DATA SUPPLIED →
----

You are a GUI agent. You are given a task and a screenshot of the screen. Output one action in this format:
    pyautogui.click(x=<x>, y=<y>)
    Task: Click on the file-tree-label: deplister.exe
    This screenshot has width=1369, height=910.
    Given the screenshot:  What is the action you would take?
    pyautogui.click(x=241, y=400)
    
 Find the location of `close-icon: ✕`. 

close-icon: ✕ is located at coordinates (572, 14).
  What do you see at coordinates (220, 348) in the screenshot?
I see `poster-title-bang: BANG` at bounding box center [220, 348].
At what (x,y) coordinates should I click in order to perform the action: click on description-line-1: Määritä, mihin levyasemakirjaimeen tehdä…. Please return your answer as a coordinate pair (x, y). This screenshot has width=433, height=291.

----

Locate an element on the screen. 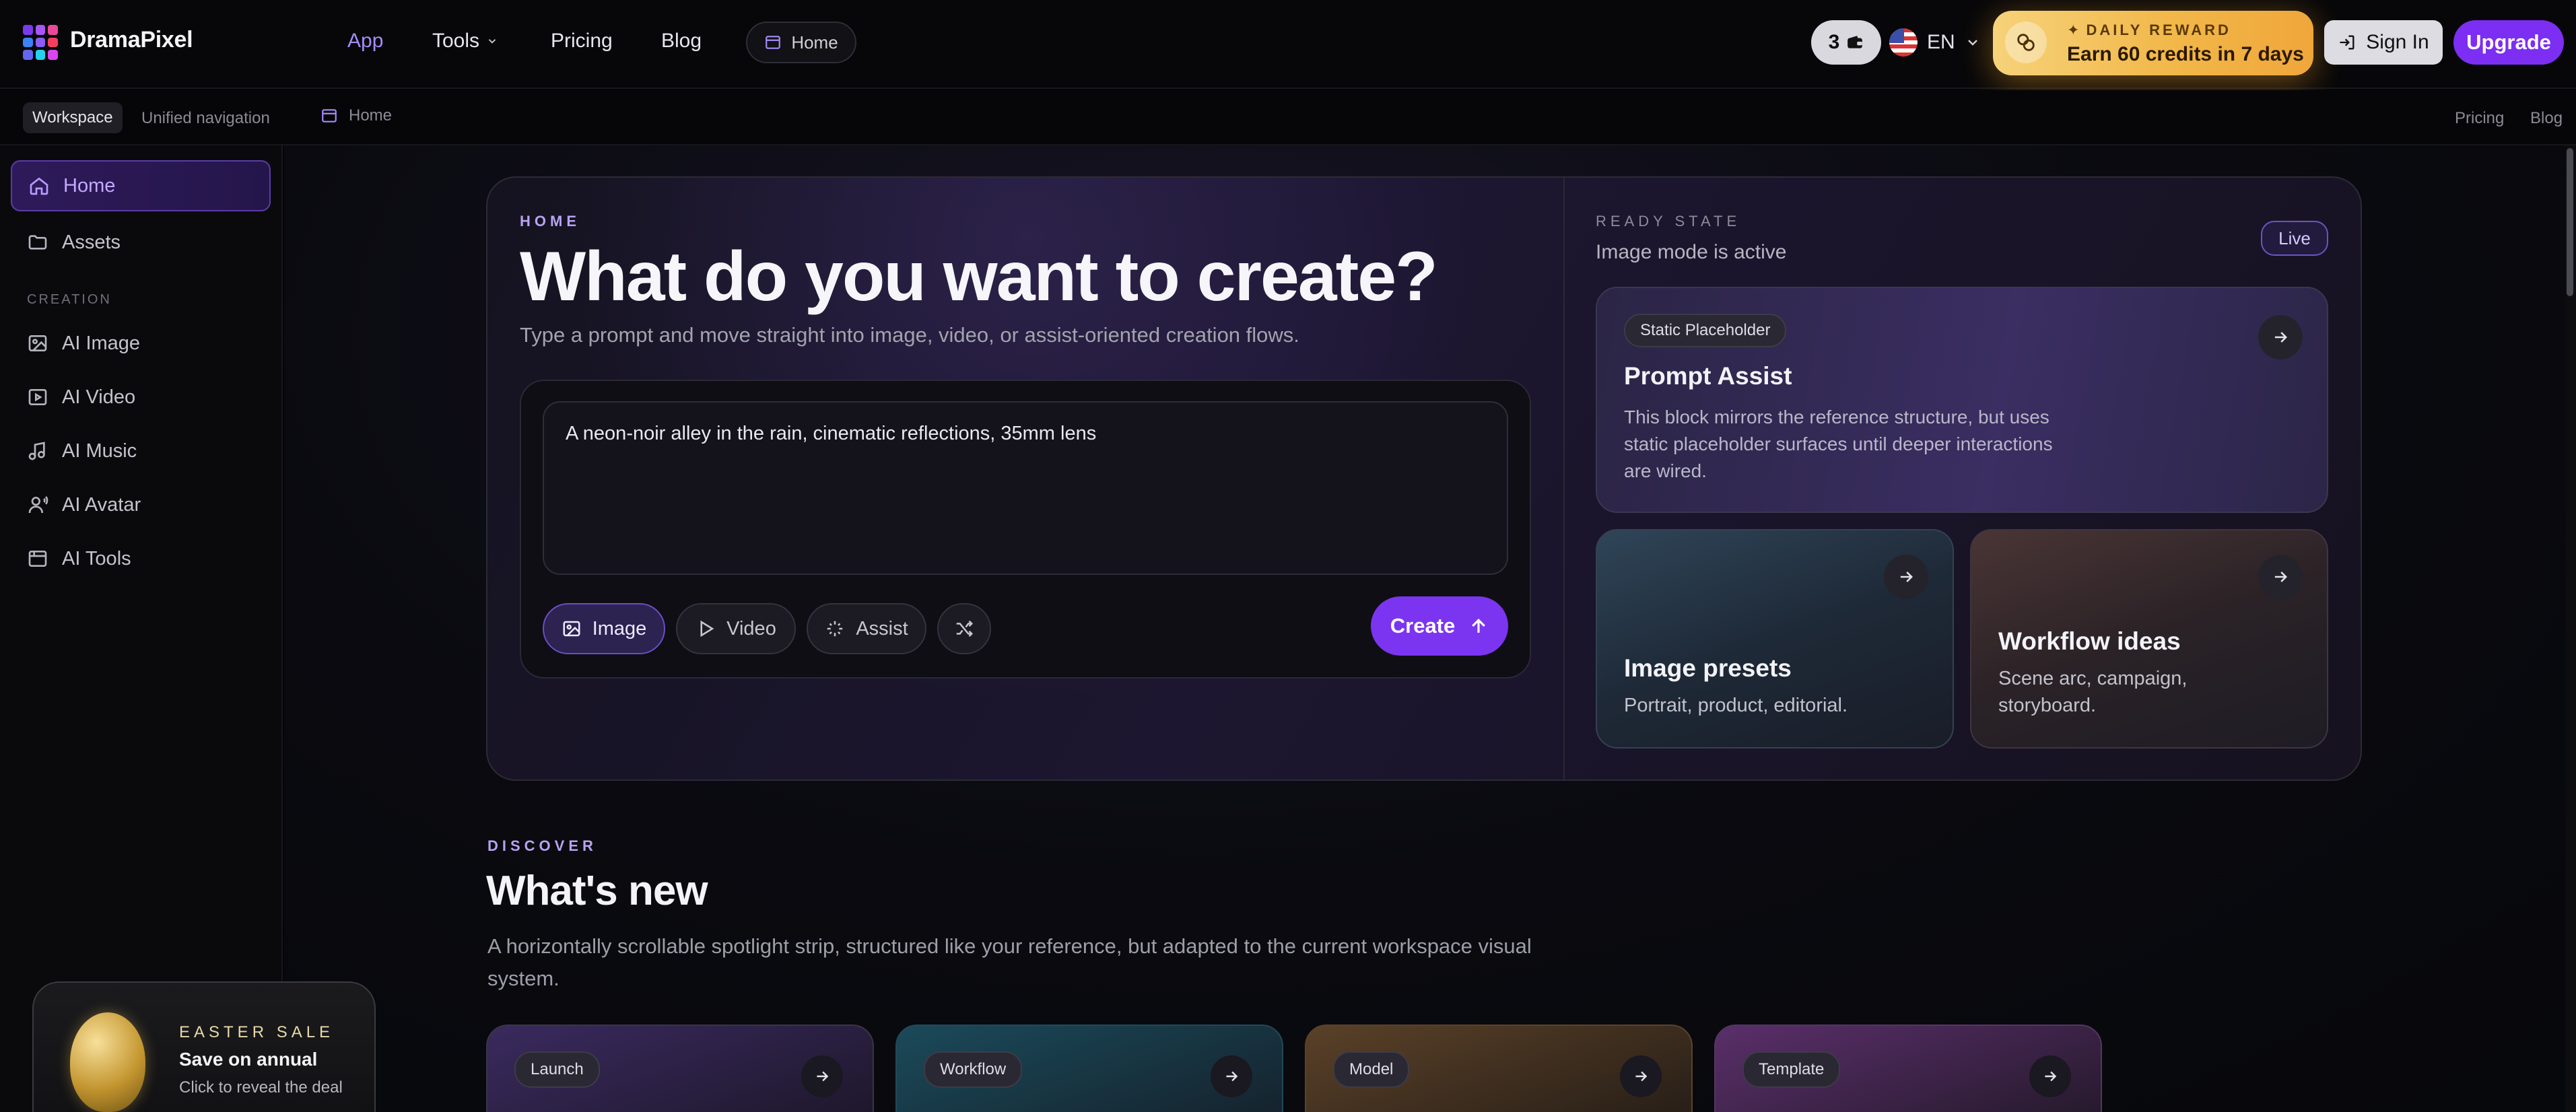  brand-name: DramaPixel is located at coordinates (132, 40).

----

ACTION ITEM →
Return, without alteration, the stretch of the records from the line containing "Find the location" through the line containing "At what (x,y)", with both of those lines included.

SOLUTION BELOW →
 Find the location of `close-icon: ✕`. 

close-icon: ✕ is located at coordinates (572, 14).
  What do you see at coordinates (220, 348) in the screenshot?
I see `poster-title-bang: BANG` at bounding box center [220, 348].
At what (x,y) coordinates should I click in order to perform the action: click on description-line-1: Määritä, mihin levyasemakirjaimeen tehdä…. Please return your answer as a coordinate pair (x, y). This screenshot has width=433, height=291.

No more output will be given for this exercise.